Intraoperative data are presented in Table 2. RCP patients had longer time on cardiopulmonary bypass (202 min; 95% CI 168–248 min vs. 168 min; 95% CI 134–213 min, p < 0.001), longer cross-clamp time (98 min; 95% CI 71–142 min vs. 67 min; 95% CI 50–106 min, p < 0.001) and longer HCA time (26 min; 95% CI 20–34 min vs. 18 min; 95% CI 14–23 min, p < 0.001). Patients with RCP were operated on at a lower HCA temperature (17.0 ℃; 95% CI 16.0–19.0 ℃ vs. 18.5 ℃; 95% CI 18.0–20.0 ℃, p > 0.001), and underwent more extensive proximal aortic repair.

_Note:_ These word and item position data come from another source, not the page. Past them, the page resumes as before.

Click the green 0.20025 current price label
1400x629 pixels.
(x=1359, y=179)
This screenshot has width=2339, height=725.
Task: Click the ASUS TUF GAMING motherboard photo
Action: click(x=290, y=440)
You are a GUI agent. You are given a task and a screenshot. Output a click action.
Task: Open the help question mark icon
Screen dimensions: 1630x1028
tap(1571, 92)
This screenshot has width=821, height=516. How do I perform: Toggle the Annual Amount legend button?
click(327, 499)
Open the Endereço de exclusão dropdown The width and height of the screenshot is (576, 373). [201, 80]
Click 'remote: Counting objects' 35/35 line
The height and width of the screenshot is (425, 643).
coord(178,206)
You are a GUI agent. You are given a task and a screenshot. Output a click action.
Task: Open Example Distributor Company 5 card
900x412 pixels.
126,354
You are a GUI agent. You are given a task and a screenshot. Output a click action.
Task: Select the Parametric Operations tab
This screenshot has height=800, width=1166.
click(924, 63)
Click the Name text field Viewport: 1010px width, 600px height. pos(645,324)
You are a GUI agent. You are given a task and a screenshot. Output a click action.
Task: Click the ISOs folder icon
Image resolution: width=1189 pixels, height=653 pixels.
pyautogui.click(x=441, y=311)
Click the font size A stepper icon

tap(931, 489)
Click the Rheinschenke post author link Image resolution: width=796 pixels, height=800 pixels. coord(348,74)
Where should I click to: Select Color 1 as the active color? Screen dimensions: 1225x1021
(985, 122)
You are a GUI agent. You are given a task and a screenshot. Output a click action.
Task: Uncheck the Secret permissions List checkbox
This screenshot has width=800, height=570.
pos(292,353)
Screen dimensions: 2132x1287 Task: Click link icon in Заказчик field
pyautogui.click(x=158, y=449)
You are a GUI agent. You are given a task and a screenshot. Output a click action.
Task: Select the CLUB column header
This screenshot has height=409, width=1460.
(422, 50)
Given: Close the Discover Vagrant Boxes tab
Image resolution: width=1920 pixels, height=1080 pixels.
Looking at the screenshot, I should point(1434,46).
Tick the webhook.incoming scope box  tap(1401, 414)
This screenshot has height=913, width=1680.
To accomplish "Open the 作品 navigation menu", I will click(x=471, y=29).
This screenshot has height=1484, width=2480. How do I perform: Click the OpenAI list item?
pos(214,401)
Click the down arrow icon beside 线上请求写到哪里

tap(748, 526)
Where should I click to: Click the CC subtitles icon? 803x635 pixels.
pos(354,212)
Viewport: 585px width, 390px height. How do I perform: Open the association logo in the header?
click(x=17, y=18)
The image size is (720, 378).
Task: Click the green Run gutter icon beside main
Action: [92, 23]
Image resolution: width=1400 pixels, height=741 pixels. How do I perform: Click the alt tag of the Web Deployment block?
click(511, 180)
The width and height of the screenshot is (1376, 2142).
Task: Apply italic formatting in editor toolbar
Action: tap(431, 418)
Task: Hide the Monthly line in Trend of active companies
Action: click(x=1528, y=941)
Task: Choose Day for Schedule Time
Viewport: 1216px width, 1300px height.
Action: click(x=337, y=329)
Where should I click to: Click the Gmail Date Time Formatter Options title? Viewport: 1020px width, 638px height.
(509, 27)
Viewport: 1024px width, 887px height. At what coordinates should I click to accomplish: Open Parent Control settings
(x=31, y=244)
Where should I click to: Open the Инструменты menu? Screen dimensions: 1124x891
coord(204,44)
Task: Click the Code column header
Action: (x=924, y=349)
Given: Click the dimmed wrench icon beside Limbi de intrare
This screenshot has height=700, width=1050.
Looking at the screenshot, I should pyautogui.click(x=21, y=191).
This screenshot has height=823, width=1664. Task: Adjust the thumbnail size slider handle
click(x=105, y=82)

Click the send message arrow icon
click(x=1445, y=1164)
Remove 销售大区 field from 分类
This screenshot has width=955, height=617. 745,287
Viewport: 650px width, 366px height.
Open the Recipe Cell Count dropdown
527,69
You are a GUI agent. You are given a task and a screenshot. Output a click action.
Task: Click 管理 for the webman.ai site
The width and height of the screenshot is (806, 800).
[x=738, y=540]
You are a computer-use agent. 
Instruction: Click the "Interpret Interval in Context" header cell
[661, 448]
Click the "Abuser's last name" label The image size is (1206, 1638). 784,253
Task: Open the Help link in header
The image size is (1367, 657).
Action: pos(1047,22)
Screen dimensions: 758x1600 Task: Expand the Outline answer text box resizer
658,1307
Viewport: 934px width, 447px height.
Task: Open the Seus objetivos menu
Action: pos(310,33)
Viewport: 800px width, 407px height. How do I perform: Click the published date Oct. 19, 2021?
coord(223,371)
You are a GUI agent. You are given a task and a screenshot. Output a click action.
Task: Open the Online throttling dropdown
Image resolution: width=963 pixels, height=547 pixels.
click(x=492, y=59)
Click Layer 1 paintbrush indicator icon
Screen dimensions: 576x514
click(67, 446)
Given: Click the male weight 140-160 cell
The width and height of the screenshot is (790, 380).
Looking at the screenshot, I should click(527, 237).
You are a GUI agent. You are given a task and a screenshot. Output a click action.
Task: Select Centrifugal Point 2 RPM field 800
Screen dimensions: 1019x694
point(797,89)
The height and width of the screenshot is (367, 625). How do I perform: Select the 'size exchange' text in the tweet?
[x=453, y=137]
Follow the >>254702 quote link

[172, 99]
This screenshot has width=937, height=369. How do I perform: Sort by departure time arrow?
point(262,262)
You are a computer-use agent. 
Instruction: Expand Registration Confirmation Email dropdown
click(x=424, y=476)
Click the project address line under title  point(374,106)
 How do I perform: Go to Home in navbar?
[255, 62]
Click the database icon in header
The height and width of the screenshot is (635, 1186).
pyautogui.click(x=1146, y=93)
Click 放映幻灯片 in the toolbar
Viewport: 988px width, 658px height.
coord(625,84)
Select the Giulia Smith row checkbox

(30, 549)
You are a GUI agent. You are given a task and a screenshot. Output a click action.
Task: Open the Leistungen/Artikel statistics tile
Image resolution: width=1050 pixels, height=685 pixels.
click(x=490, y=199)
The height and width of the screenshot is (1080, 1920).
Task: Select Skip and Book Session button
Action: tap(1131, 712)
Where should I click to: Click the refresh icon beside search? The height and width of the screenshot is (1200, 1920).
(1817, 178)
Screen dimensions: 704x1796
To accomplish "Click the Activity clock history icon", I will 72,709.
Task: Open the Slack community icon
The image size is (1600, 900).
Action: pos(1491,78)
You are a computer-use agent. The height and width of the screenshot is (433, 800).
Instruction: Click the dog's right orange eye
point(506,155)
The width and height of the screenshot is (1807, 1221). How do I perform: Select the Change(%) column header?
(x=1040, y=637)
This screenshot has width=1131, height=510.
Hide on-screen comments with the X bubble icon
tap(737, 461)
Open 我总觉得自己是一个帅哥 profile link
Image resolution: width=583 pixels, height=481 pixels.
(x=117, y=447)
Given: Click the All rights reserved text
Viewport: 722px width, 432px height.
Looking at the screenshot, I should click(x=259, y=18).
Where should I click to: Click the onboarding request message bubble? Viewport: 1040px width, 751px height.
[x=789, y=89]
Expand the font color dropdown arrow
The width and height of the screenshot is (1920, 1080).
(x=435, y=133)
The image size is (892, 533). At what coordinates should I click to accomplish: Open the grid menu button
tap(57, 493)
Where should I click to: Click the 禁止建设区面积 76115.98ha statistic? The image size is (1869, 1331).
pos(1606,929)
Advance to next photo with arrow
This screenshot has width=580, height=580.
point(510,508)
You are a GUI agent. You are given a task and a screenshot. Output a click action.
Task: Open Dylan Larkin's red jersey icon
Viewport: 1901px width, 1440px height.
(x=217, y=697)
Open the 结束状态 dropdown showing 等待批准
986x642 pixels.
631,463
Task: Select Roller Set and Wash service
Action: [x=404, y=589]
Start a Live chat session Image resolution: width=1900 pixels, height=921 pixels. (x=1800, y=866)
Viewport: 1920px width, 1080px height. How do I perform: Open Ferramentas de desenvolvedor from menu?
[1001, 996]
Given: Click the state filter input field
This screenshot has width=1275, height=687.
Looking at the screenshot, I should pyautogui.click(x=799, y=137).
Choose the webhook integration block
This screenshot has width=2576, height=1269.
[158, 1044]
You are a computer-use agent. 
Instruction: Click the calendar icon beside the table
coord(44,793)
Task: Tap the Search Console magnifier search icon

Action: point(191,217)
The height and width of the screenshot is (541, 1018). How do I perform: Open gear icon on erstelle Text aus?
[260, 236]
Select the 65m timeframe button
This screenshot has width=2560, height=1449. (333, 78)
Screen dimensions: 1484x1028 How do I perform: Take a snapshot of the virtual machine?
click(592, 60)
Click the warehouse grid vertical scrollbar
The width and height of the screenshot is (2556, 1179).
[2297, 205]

Postoperative data are presented in Table 3. There were no significant differences except for the RCP group receiving fewer units of platelets (4 units (2-5) vs. 4 units (2-6), p = 0.036), and neurological outcomes as presented below. Mortality was equal between the groups with an intraoperative mortality of 3.9% vs. 2.7%, 30-day mortality of 14.0% vs. 12.3%, and in-hospital mortality of 15.2% vs. 13.4% (p = ns) in the RCP group and HCA only group, respectively.

Survival at 1, 5, and 15 years was similar for both groups with 82.0%±2.4% vs. 80.9%±2.4%, 73.9 ± 2.9% vs. 68.9%±3.1%, and 34.3 ± 3.8% vs. 37.2%±6.5% in the RCP and HCA only group, respectively (p = 0.594), Fig. 2).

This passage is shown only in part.